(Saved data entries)
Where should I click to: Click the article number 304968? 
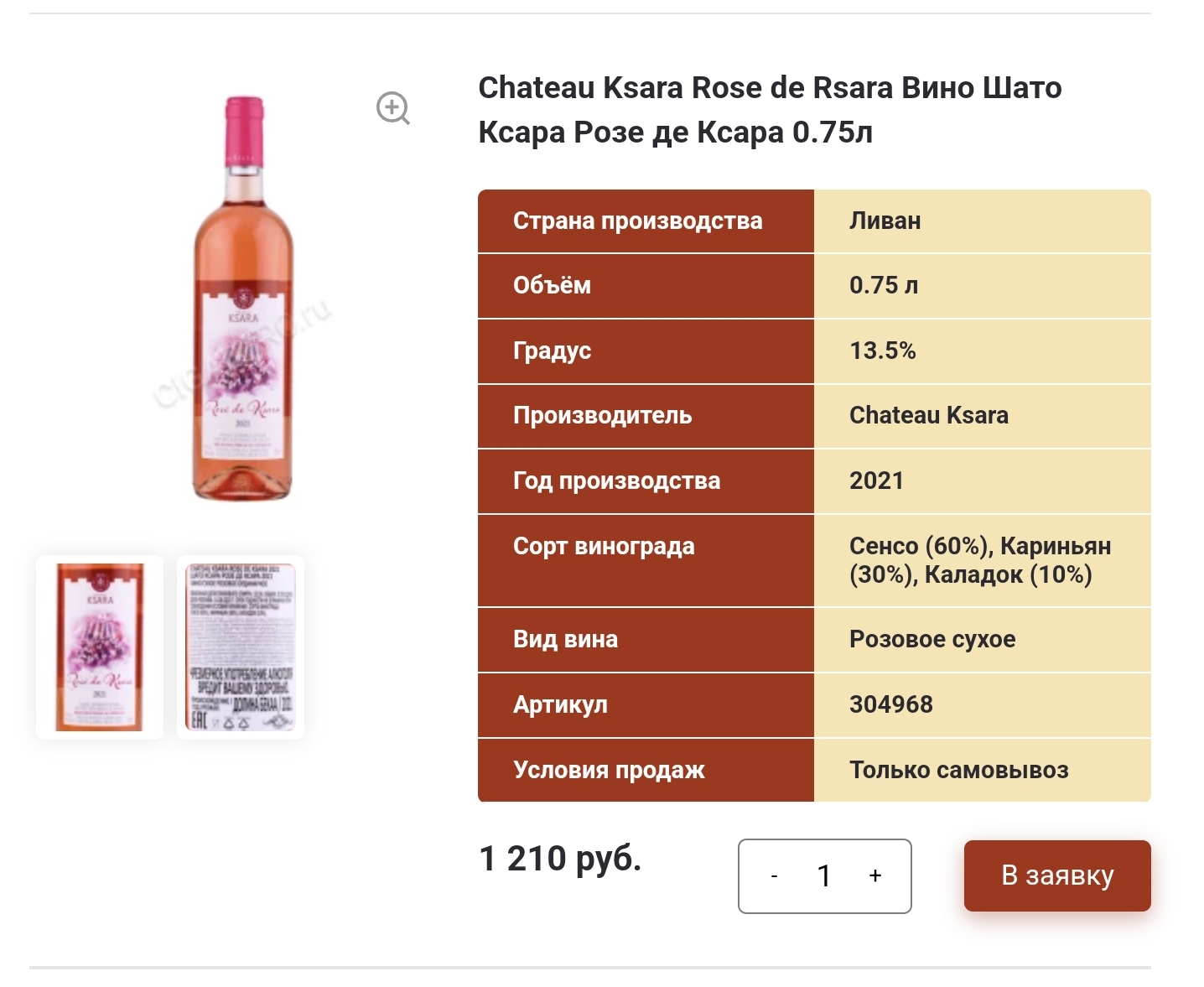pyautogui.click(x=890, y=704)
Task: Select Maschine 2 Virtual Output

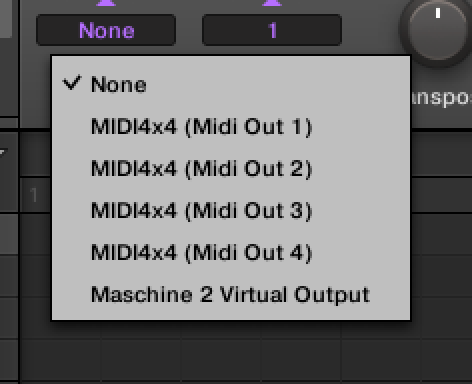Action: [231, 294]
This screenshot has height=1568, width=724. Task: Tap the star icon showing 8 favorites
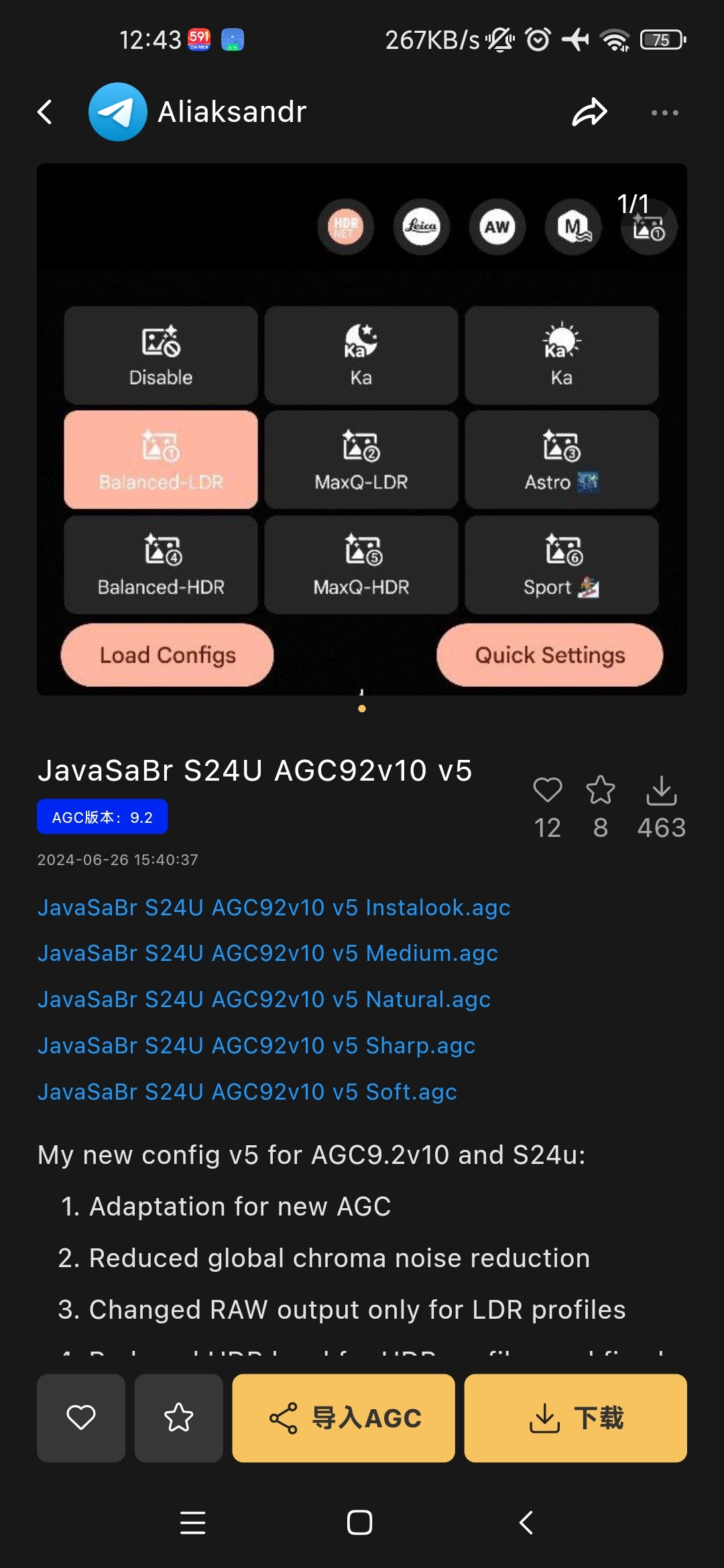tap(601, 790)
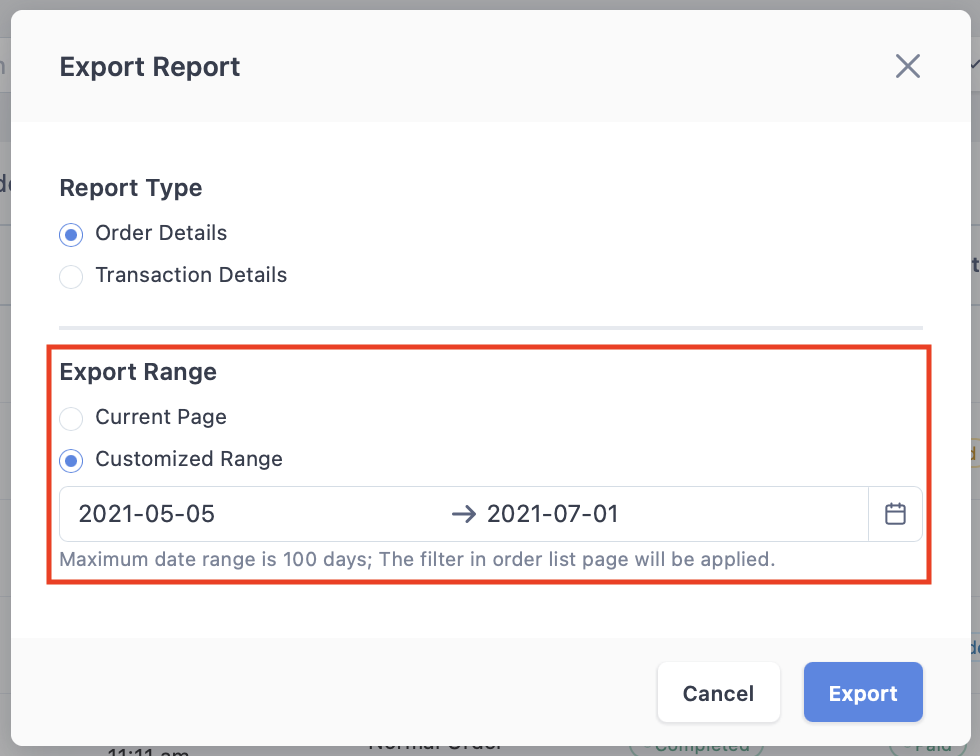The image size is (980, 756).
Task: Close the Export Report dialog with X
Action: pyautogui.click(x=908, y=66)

■ **What you are asked to do**:
Write out all of the records above word for word, leaving out the pictures.

■ **Answer to this problem**:
Where should I click to: Click the article number 304968? 
pyautogui.click(x=890, y=704)
Task: Select Maschine 2 Virtual Output

Action: [231, 294]
This screenshot has height=1568, width=724. Task: Tap the star icon showing 8 favorites
tap(601, 790)
The image size is (980, 756).
Task: Close the Export Report dialog with X
Action: pyautogui.click(x=908, y=66)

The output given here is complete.